Their sophomore release, Remind Me Where the Light Is is the work of a more seasoned group, one that has been on the road for months, missed home, seen the world, and returned not entirely prepared to sit still.
"When we started writing songs for [this album]," Stolte says, "we had just come off a year and a half of touring and didn't really know what was next. So we bought some recording equipment, set up a studio in our house [in LA], and just started writing. Almost immediately it was like the emotional flood gates opened. We would listen to stuff and be like 'Wow! So that's how we've been feeling about that.
"It became very clear to both of us that we were going to do things a little differently this time, and in many ways we were outgrowing something. An old part of ourselves had died."
That passing is shown literally (the use of piano is drastically reduced on Remind Me Where the Light Is) as well as lyrically and melodically, where melancholy becomes determination, and atmospherics are replaced with driving rhythms.

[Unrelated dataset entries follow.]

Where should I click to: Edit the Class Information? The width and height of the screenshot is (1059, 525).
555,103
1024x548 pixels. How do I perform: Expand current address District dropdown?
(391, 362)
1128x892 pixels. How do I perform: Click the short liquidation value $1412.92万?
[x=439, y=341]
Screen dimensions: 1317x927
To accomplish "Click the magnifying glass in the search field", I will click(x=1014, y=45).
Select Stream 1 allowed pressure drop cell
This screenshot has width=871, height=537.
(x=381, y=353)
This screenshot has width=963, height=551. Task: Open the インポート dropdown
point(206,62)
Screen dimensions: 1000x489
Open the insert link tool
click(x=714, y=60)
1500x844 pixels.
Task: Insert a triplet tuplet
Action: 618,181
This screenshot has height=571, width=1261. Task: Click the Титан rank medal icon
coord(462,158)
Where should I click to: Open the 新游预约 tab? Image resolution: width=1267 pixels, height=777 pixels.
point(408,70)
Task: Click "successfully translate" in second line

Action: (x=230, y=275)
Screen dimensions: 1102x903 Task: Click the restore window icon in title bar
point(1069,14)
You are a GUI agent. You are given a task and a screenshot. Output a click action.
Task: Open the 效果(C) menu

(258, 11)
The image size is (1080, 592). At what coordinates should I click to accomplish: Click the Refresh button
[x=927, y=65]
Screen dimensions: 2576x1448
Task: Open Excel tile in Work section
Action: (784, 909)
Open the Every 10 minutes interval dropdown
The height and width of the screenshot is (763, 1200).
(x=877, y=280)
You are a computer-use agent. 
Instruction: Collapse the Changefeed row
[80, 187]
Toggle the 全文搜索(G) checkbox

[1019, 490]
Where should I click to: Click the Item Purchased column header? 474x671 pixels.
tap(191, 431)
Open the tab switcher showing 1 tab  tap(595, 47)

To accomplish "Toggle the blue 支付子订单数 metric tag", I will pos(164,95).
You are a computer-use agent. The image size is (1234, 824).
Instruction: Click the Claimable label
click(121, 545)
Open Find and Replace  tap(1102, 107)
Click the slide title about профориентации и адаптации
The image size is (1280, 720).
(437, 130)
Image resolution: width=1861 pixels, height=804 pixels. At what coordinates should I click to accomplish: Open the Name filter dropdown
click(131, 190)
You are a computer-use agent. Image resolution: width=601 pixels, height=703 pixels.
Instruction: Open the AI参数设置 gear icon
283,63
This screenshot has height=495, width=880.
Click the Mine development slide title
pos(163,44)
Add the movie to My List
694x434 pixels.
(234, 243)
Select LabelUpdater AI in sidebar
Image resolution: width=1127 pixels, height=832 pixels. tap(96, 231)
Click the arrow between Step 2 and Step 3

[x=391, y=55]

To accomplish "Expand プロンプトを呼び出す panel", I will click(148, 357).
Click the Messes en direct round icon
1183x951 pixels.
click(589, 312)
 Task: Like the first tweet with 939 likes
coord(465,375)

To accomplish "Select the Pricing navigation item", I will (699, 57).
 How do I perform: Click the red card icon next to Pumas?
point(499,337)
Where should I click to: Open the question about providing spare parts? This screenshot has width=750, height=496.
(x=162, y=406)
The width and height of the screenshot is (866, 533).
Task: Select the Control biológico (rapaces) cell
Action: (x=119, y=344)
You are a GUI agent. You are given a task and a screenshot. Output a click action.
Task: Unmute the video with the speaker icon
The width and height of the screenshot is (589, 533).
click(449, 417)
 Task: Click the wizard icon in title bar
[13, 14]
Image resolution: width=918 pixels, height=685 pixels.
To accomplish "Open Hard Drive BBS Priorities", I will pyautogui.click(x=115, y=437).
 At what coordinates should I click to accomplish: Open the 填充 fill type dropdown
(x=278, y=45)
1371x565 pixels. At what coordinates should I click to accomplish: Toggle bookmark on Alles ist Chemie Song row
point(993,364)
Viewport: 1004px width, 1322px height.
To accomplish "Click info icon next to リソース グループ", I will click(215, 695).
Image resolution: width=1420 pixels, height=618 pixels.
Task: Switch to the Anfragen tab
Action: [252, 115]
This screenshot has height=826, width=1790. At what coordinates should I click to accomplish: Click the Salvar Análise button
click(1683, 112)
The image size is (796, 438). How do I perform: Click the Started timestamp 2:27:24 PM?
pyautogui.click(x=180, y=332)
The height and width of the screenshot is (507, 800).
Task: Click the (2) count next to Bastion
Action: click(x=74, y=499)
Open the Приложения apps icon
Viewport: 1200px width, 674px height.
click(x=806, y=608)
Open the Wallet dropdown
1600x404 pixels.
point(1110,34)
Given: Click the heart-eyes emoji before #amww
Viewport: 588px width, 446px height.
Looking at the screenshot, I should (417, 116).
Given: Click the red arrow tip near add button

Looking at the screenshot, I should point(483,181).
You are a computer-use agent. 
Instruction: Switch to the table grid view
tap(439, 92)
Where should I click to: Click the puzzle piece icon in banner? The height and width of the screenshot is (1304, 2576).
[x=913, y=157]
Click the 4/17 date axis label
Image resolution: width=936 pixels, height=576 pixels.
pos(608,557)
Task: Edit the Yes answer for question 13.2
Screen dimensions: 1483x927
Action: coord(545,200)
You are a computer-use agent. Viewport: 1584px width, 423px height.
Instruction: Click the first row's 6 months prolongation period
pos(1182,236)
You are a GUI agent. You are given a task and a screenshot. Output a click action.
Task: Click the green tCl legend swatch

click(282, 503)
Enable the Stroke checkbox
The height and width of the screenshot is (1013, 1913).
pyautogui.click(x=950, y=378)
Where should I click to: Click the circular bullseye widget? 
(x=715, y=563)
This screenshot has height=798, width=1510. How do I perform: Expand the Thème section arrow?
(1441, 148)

"Story," for example, which started as a much slower piano demo, became a guitar-driven up-tempo rock song with no piano, thanks to the advice of production team Michael Patterson (Black Rebel Motorcycle Club, Beck, P-Diddy, Ladytron) and Nic Jodoin. The song opens with a lively, driving beat, and Rachel's simultaneously unapologetic and forceful vocals slinging near-vicious lines such as "Tell me your secrets / tell me your story / how 'bout one you can't hide behind." Bixler joins for call-and-response with his hushed vocals pleading "what do you want? What do you see?," and Stolte responding "I should have left it all alone."
On "Houses," the aggressive, thrashing drumbeat gives the melody a visceral quality; the darker side of things is something Stolte says is symbolic to the story of the record. "It's a song about walking through life and choosing to see the truth no matter how painful," Stolte says, "rather than staying in the same place or hiding from it." With over fuzzed and speeding electric guitar, Rachel takes the lead with her warm and commanding vocals, slinging captivating lyrics like "up ahead I see it / I can't find it but I feel alive" and "All this time when I talk it's not real."
"With our music, we try to paint pictures to go along with the words that tell the story," Bixler says, and "Driveway" exemplifies that desire, as the lyrics create a vivid image of one desperate to be the object of another’s affection. It's a more melancholy offering, with muted, poignant keys and Bixler's pleading vocals. "Remember when you wake up / don't forget to turn out the light / 'cause I'm looking out my window for you every night," he sings as a lone piano builds to a fuller mournful melody with nostalgic, almost theatrical strings.
"We are content to be learning as we go," Bixler says, "trying to overcome the fear of changing ourselves, constantly redefining ourselves as artists, and never creating the same thing twice. We hope the people who hear our music will relate to this next chapter or our lives."
Given the ease with which Bixler and Stolte foster an immediate intimacy with their audience, listeners new and old are certain to not only relate but to join in on the journey from the darkness, back to the light.